無法な「派遣切り」にあい、仕事を探し続けても見つからず、日々の食事にも困って申請した生活保護を却下したのは不当だとして、大阪府岸和田市に住む夫婦が同市に却下取り消しを求めた訴訟の判決が31日、大阪地裁でありました。
田中健治裁判長は、市の却下処分は生活保護法4条1項の稼働能力活用要件の「解釈を誤り違法」とし、処分の取り消しと慰謝料など68万3709円の支払いを命じました。

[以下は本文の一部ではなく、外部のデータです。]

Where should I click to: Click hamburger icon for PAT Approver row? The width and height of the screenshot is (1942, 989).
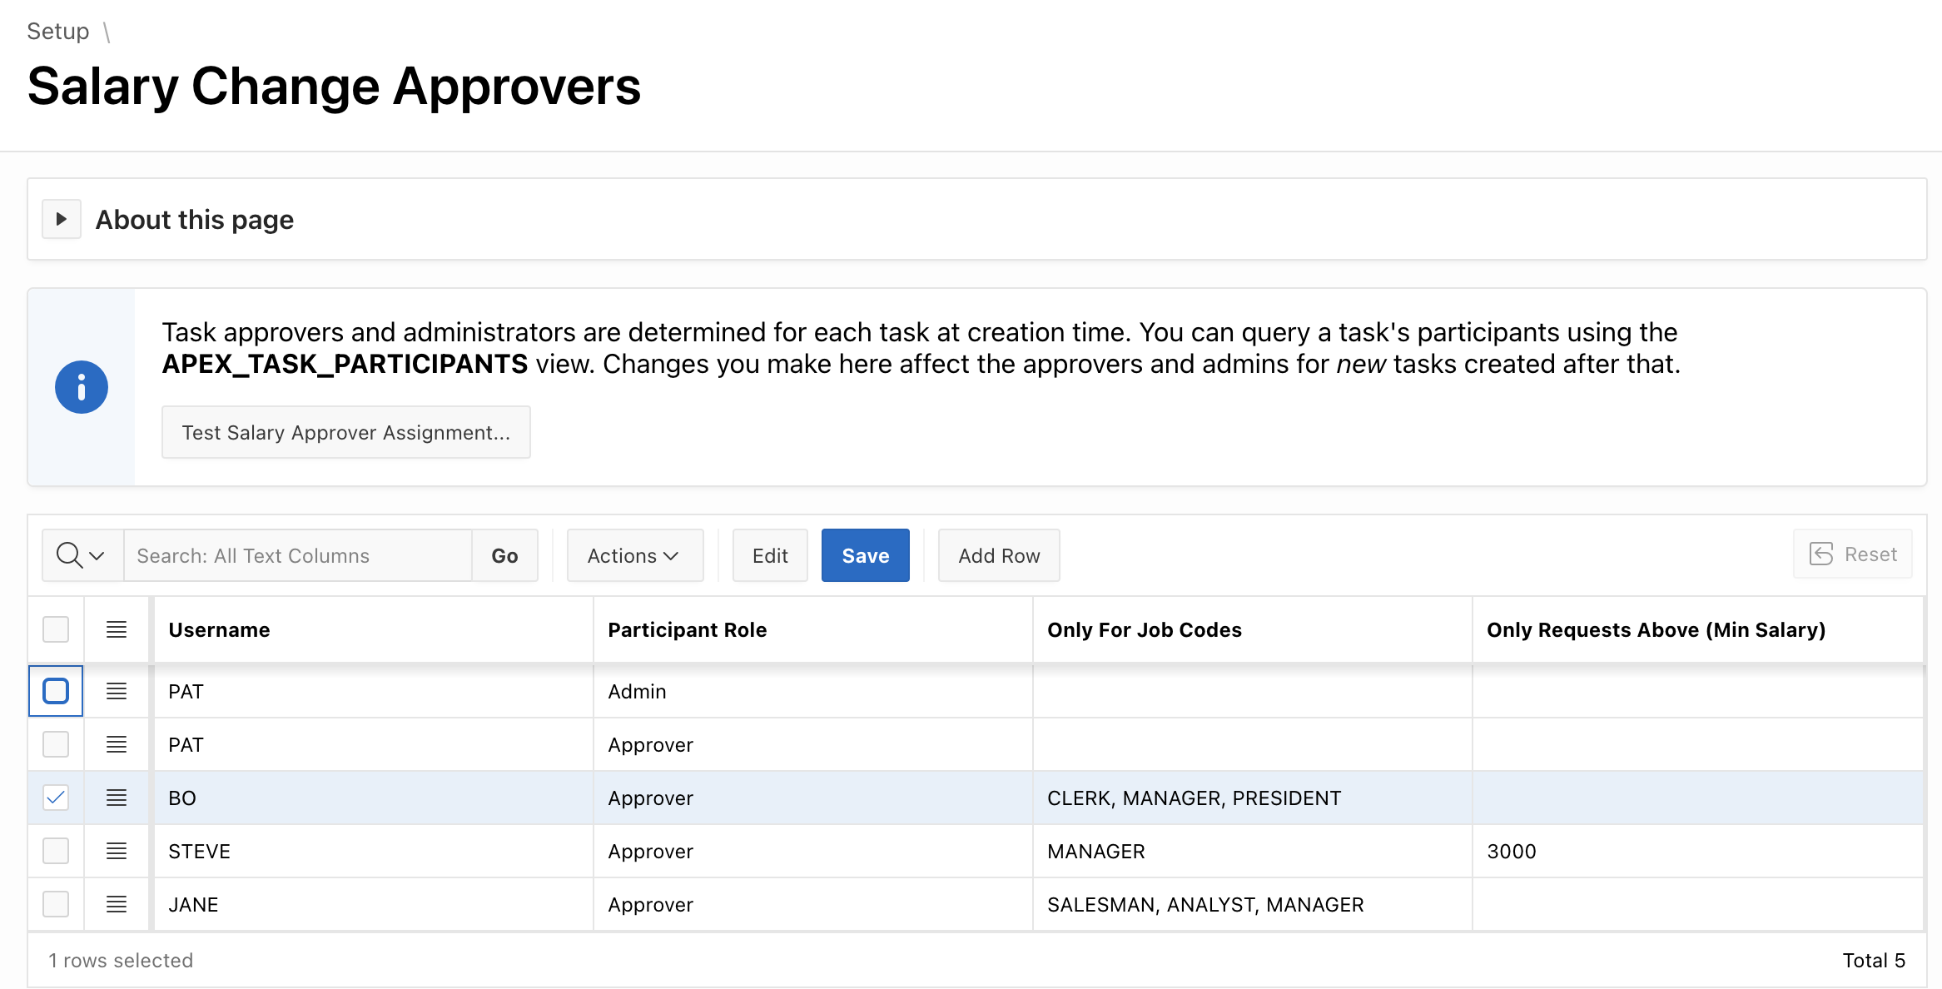click(x=117, y=744)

原告の男性(41)と妻(48)は申請を5度も門前払いされました。判決は、「稼働能力活用」の要件について、能力の有無だけでなく、年齢や健康状態、生活歴、学歴などを勘案し、困窮程度についても考慮すべきだと指摘。「就労の場所」についても、申し込みさえすれば原則として就労できる状態か否かを具体的に判断し、抽象的な有効求人倍率のみで判断すべきでないとしました。

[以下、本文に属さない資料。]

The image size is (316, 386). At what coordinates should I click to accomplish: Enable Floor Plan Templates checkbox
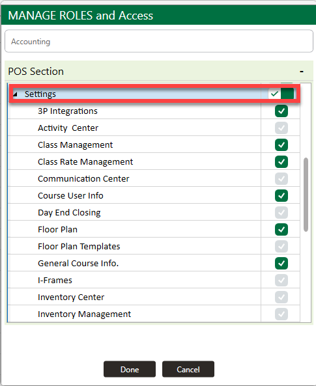pyautogui.click(x=281, y=247)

尾藤廣喜弁護士は「当事者の年齢や健康状態、困窮の度合いなど具体的状況を分析し、判断すべきとしている点で一歩踏み込んだ判決になっている」と評価。安倍政権が臨時国会に提出した生活保護改悪関連2法案にも、「真っ向から対立する判決」で、「生活保護を申請する意思があるのに他方に流し込むという“沖合作戦”を否定している点でも大きい」といいます。
勝利判決後の記者会見で、男性は「判決を踏まえ、私たちのような人が窓口で追い返されることなく生活保護を活用して自立していけるようにしてほしい」と話しました。